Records

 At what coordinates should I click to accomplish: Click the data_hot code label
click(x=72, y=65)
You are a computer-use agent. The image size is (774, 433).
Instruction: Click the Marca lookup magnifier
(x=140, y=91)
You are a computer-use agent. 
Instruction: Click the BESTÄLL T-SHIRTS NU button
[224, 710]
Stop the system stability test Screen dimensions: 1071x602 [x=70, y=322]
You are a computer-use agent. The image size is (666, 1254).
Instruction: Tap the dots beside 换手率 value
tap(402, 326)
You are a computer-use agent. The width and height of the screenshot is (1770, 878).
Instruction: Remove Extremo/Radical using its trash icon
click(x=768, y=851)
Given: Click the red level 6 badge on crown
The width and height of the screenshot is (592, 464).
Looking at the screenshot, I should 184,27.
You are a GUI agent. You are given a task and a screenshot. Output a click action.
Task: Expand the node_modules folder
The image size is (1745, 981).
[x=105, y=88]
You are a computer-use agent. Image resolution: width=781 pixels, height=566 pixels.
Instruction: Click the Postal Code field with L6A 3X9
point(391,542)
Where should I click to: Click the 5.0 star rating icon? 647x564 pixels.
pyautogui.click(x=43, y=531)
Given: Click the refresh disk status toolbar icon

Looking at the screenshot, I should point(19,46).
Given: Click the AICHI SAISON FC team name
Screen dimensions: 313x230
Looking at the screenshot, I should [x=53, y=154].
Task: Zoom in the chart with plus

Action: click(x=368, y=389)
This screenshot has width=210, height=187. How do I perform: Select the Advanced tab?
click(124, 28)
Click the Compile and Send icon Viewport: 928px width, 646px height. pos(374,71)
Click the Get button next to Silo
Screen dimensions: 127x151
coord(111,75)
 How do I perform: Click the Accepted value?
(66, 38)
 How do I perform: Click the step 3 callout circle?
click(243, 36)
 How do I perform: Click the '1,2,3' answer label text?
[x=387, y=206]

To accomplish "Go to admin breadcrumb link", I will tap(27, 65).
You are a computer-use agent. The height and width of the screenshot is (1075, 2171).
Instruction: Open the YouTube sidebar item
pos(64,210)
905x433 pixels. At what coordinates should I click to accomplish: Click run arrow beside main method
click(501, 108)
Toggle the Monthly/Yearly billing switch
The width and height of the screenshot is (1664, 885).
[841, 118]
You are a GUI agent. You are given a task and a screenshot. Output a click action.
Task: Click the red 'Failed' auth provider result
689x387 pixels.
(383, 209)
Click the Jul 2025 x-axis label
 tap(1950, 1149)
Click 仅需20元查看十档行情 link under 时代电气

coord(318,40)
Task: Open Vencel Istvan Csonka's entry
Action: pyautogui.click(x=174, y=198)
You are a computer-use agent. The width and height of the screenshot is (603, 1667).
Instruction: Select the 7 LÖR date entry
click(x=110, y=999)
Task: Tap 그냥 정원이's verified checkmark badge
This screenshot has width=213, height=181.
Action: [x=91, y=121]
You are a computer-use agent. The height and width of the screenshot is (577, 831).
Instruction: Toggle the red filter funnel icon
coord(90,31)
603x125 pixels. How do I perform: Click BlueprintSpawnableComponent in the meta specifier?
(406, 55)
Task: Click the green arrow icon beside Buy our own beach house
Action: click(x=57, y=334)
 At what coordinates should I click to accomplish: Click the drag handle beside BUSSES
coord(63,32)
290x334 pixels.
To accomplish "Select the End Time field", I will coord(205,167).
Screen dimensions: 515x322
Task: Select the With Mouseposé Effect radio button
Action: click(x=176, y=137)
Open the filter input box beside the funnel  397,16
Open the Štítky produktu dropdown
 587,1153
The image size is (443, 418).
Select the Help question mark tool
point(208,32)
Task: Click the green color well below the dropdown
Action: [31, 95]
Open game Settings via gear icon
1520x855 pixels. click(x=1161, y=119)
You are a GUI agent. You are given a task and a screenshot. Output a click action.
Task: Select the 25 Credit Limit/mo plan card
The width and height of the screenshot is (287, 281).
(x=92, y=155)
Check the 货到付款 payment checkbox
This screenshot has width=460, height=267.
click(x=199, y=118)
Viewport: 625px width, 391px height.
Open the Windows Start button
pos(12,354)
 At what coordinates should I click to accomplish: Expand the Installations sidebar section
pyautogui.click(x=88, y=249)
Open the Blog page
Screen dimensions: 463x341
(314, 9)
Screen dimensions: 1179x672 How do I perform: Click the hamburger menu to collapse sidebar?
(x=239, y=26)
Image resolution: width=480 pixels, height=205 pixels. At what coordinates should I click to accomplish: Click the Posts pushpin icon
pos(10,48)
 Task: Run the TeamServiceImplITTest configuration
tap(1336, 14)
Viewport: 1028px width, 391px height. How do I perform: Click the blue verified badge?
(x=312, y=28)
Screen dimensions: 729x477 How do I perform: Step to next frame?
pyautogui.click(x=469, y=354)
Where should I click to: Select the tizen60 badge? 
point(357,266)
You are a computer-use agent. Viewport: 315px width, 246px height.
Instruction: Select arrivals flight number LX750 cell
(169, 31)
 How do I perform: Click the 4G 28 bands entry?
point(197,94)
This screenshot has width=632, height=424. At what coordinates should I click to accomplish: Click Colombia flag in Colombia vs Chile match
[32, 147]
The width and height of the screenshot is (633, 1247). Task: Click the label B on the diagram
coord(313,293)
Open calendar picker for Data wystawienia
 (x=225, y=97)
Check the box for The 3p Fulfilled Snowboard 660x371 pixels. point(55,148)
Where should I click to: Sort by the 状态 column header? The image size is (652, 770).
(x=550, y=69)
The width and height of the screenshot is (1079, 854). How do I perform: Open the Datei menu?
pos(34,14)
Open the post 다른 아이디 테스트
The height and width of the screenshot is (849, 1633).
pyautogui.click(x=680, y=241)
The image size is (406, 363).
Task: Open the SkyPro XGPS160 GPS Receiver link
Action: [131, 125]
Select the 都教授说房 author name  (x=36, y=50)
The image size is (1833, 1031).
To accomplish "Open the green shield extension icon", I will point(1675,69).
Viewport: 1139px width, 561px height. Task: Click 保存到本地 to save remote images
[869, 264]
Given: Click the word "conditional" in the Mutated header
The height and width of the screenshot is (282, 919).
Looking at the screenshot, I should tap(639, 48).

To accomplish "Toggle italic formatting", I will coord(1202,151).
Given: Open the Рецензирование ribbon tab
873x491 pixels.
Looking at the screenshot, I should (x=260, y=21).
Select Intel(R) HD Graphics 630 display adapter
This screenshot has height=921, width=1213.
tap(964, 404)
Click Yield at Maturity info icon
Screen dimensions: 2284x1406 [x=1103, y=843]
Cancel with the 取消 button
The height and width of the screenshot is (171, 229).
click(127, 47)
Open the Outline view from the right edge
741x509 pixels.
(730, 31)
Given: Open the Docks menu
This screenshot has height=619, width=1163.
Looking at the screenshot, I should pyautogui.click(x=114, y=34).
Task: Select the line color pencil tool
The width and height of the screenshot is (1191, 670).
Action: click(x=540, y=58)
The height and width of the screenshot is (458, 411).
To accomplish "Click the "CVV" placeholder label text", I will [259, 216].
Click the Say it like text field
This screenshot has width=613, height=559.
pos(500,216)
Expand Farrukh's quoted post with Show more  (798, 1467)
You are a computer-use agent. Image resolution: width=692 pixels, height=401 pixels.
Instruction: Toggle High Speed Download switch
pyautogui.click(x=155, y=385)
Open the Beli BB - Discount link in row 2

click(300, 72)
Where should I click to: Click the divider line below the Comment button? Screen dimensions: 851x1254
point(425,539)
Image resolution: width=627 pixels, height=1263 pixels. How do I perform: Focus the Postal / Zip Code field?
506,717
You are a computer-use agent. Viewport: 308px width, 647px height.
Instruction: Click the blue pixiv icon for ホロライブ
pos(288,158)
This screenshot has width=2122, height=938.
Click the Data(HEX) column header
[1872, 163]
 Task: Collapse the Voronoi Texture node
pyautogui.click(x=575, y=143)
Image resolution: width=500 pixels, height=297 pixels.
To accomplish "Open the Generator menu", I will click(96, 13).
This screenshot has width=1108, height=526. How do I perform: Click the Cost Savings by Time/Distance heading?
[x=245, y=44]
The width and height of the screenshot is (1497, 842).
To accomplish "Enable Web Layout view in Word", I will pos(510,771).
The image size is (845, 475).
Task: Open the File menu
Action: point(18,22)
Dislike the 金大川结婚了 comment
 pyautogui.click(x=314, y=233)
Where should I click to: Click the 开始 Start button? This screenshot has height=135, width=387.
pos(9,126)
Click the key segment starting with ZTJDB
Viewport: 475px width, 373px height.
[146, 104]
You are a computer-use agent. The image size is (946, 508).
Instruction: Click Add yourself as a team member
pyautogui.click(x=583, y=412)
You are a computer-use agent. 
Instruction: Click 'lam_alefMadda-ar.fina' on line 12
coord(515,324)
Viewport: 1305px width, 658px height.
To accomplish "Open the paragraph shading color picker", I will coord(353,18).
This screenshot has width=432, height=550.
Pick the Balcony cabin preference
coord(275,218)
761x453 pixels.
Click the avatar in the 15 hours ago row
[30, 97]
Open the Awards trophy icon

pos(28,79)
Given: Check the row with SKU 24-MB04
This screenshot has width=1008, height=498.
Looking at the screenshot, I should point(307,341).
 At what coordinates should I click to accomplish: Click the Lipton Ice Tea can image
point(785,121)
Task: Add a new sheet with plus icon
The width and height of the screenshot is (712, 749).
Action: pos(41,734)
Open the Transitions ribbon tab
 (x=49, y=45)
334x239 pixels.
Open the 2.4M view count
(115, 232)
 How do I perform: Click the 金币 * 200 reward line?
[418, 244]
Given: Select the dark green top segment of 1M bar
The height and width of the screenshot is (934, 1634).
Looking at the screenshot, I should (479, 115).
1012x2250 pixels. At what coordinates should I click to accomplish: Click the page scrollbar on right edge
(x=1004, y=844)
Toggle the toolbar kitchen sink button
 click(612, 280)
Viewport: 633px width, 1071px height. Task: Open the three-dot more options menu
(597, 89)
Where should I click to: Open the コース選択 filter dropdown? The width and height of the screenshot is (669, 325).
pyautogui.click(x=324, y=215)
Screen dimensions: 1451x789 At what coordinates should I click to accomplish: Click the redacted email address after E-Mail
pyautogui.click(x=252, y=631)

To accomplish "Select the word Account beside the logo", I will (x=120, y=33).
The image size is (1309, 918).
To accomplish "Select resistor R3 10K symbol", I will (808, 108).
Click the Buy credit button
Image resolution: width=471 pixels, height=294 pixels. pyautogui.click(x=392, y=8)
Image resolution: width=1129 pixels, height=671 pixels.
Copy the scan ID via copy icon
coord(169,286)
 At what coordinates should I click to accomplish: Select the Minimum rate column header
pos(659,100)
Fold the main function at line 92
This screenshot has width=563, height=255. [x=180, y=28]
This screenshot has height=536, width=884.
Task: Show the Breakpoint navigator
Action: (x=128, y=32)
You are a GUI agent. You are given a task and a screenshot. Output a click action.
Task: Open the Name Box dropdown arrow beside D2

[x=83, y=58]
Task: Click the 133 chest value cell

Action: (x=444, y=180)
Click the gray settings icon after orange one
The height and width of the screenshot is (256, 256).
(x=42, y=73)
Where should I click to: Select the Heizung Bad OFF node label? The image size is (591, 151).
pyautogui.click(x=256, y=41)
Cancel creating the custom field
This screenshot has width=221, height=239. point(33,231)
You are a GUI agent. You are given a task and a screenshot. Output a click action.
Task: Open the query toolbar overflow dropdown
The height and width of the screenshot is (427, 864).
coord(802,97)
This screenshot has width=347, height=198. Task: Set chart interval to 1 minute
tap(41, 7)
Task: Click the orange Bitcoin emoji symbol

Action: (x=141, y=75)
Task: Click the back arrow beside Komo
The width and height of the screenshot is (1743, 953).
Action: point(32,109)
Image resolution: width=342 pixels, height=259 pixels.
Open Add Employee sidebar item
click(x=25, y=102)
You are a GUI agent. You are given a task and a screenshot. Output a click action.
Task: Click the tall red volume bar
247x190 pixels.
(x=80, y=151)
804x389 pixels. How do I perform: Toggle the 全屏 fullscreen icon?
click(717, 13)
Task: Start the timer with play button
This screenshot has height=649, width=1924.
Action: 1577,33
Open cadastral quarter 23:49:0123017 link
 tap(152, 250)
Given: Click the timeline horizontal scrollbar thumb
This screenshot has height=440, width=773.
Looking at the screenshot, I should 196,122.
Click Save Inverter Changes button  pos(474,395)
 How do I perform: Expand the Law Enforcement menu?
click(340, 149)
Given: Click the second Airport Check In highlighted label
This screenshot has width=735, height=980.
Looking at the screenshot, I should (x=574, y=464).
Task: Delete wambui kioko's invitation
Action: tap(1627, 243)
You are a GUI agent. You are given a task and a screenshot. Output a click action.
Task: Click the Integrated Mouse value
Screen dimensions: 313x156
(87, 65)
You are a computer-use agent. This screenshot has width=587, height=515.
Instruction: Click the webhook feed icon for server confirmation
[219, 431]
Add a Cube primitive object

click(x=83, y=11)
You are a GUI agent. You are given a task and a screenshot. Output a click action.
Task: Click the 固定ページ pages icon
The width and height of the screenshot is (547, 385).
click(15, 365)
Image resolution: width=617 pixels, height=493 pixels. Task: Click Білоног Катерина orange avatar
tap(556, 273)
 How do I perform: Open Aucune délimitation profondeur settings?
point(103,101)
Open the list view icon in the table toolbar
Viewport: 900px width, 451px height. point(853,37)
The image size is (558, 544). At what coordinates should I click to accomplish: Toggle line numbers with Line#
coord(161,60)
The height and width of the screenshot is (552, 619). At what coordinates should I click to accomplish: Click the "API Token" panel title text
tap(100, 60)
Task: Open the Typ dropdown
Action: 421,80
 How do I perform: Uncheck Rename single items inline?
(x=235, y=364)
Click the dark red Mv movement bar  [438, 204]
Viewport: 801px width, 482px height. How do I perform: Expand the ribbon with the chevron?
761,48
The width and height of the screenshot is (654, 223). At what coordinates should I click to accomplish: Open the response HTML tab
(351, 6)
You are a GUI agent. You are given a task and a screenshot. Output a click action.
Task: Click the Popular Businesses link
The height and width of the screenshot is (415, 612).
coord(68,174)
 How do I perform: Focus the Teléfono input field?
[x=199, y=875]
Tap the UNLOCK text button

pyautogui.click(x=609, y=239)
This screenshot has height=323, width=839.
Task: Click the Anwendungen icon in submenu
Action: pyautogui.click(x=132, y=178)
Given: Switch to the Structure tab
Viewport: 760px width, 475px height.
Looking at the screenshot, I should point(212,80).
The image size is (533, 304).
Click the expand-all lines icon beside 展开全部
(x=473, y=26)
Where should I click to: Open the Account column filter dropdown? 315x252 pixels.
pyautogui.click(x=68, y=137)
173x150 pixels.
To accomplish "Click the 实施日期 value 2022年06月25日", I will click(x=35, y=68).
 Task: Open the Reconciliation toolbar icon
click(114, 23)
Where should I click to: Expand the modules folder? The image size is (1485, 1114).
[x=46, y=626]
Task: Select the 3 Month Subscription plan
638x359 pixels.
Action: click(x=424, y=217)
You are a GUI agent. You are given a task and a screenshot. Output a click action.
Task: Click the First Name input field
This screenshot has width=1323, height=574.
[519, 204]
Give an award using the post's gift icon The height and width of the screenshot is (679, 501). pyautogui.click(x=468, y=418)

**Instructions for the task:**
Reproduce the items verbatim from the line containing "Check the box" through the line containing "Action: click(x=540, y=58)", both lines included.

**Solution to this task:**
Check the box for The 3p Fulfilled Snowboard 660x371 pixels. point(55,148)
Where should I click to: Sort by the 状态 column header? The image size is (652, 770).
(x=550, y=69)
The width and height of the screenshot is (1079, 854). How do I perform: Open the Datei menu?
pos(34,14)
Open the post 다른 아이디 테스트
The height and width of the screenshot is (849, 1633).
pyautogui.click(x=680, y=241)
The image size is (406, 363).
Task: Open the SkyPro XGPS160 GPS Receiver link
Action: [131, 125]
Select the 都教授说房 author name  (x=36, y=50)
The image size is (1833, 1031).
To accomplish "Open the green shield extension icon", I will point(1675,69).
Viewport: 1139px width, 561px height. Task: Click 保存到本地 to save remote images
[869, 264]
Given: Click the word "conditional" in the Mutated header
The height and width of the screenshot is (282, 919).
Looking at the screenshot, I should tap(639, 48).

To accomplish "Toggle italic formatting", I will coord(1202,151).
Given: Open the Рецензирование ribbon tab
873x491 pixels.
Looking at the screenshot, I should (x=260, y=21).
Select Intel(R) HD Graphics 630 display adapter
This screenshot has height=921, width=1213.
tap(964, 404)
Click Yield at Maturity info icon
Screen dimensions: 2284x1406 [x=1103, y=843]
Cancel with the 取消 button
The height and width of the screenshot is (171, 229).
click(127, 47)
Open the Outline view from the right edge
741x509 pixels.
(730, 31)
Given: Open the Docks menu
This screenshot has height=619, width=1163.
Looking at the screenshot, I should pyautogui.click(x=114, y=34).
Task: Select the line color pencil tool
The width and height of the screenshot is (1191, 670).
Action: click(x=540, y=58)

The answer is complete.